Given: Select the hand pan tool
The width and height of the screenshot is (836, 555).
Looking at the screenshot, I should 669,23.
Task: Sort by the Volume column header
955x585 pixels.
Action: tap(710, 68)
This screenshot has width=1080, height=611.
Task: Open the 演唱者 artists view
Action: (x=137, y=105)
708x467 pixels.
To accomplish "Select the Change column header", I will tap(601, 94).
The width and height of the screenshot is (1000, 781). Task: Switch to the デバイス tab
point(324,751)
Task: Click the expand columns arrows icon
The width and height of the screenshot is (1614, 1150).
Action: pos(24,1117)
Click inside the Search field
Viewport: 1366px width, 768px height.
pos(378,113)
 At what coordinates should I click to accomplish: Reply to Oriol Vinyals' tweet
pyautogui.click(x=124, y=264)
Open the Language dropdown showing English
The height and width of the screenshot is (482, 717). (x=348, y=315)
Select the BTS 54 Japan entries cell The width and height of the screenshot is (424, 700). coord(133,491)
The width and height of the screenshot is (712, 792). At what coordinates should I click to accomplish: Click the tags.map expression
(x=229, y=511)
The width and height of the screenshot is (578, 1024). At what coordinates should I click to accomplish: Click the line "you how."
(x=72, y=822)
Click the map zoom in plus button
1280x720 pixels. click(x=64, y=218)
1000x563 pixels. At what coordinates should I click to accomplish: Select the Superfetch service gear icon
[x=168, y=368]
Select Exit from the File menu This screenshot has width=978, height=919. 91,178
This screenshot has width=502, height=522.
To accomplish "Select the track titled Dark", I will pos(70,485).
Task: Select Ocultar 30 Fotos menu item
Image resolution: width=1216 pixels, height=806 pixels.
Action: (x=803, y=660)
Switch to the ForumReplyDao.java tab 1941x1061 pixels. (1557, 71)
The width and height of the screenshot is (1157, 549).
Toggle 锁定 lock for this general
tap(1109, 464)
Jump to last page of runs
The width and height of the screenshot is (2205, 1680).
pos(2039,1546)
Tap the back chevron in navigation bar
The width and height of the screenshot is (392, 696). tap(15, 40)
* * *
Description of the task:
Going back over the entries above, copy word for word every line from the one that has "708x467 pixels." on through the one that has "Select the BTS".

Exercise answer:
708x467 pixels.
To accomplish "Select the Change column header", I will tap(601, 94).
The width and height of the screenshot is (1000, 781). Task: Switch to the デバイス tab
point(324,751)
Task: Click the expand columns arrows icon
The width and height of the screenshot is (1614, 1150).
Action: pos(24,1117)
Click inside the Search field
Viewport: 1366px width, 768px height.
pos(378,113)
 At what coordinates should I click to accomplish: Reply to Oriol Vinyals' tweet
pyautogui.click(x=124, y=264)
Open the Language dropdown showing English
The height and width of the screenshot is (482, 717). (x=348, y=315)
Select the BTS 54 Japan entries cell The width and height of the screenshot is (424, 700). coord(133,491)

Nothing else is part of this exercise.